[RECORDS PROVIDED]

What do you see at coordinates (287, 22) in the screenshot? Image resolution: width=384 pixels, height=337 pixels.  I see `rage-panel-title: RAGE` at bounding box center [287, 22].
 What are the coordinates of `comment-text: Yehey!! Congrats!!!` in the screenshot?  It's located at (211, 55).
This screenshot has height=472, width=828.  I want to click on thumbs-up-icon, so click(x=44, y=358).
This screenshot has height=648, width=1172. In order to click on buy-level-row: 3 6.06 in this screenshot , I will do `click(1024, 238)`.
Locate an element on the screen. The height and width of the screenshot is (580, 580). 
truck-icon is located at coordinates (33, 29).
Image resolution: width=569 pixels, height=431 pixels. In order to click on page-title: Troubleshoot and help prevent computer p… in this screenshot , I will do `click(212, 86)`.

[/RECORDS PROVIDED]
[RECORDS PROVIDED]

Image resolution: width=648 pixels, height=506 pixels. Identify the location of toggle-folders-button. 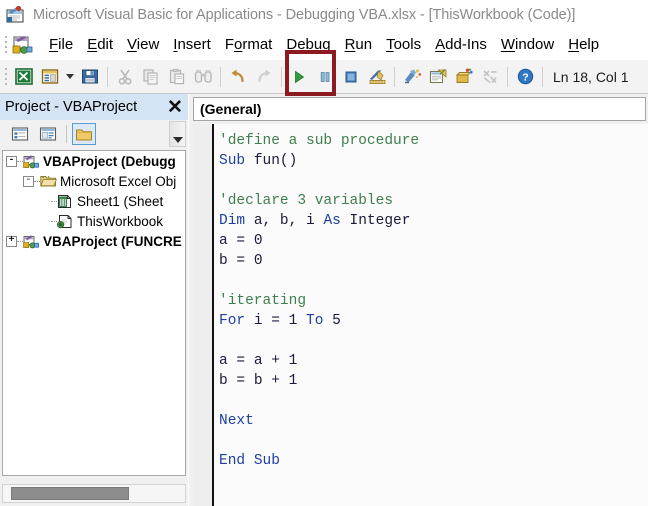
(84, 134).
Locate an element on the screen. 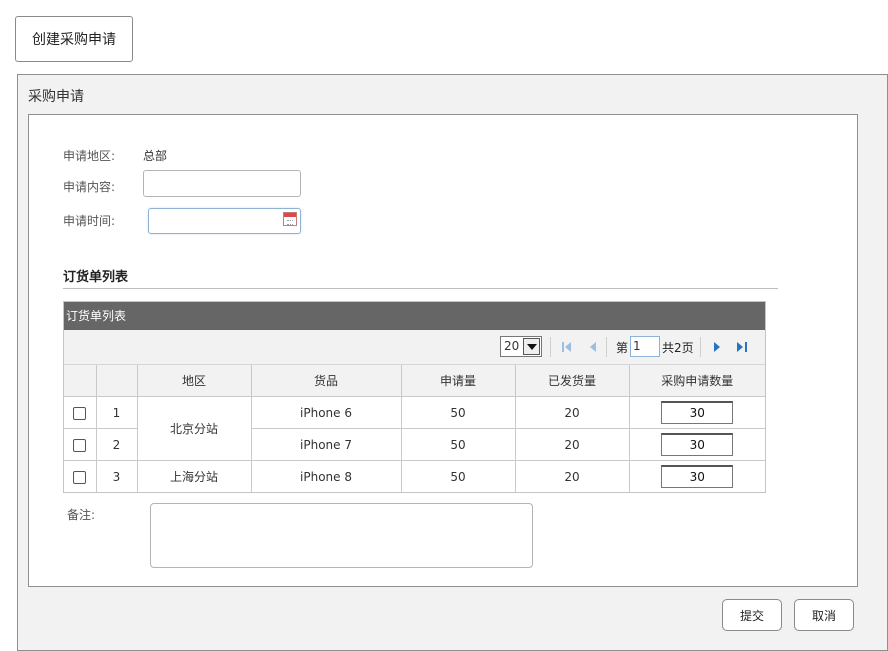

[/RECORDS PROVIDED]
[RECORDS PROVIDED]

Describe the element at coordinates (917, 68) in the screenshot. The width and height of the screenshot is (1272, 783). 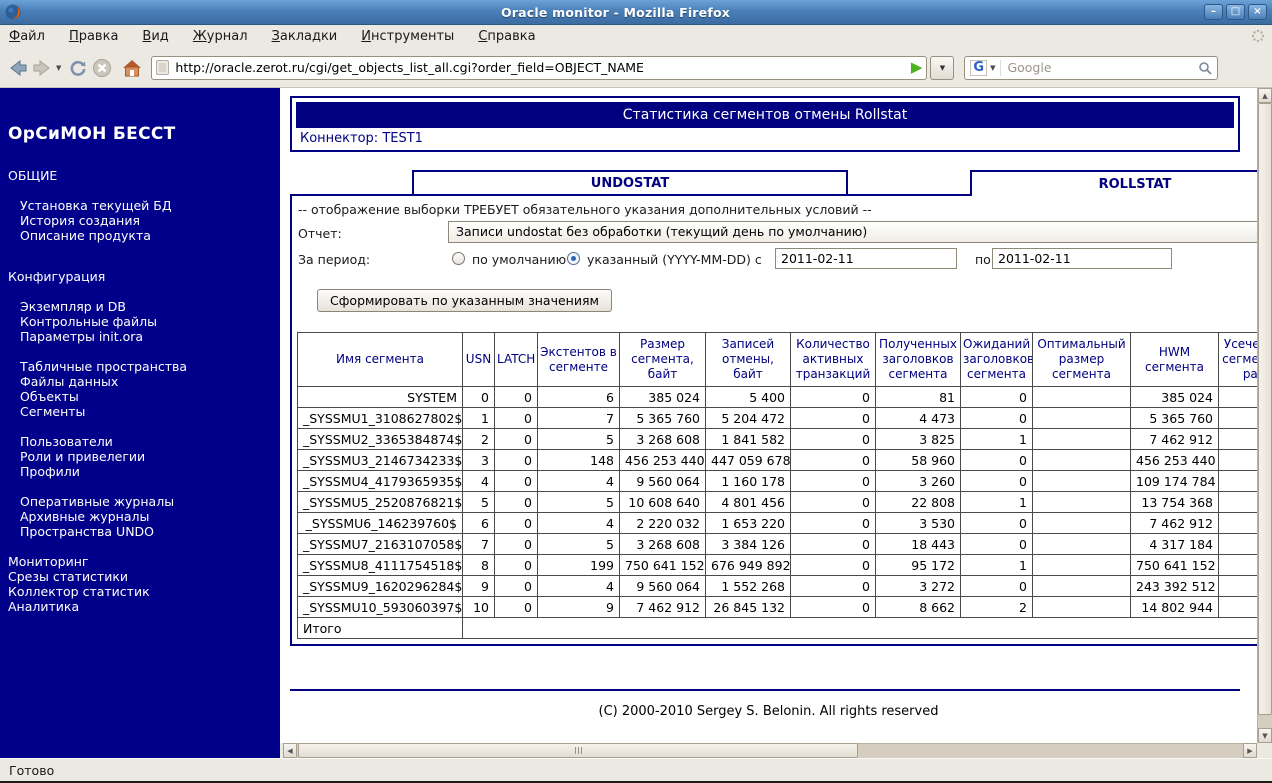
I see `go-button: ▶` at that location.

[/RECORDS PROVIDED]

■ TASK ITEM: Reproduce the listing word for word, beginning at the line that contains "What do you" and stopping after the line that contains "Image resolution: width=569".

■ EXERCISE SOLUTION:
What do you see at coordinates (287, 22) in the screenshot? Image resolution: width=384 pixels, height=337 pixels.  I see `rage-panel-title: RAGE` at bounding box center [287, 22].
 What are the coordinates of `comment-text: Yehey!! Congrats!!!` in the screenshot?  It's located at (211, 55).
This screenshot has height=472, width=828.  I want to click on thumbs-up-icon, so click(x=44, y=358).
This screenshot has height=648, width=1172. In order to click on buy-level-row: 3 6.06 in this screenshot , I will do `click(1024, 238)`.
Locate an element on the screen. The height and width of the screenshot is (580, 580). 
truck-icon is located at coordinates (33, 29).
Image resolution: width=569 pixels, height=431 pixels. In order to click on page-title: Troubleshoot and help prevent computer p… in this screenshot , I will do `click(212, 86)`.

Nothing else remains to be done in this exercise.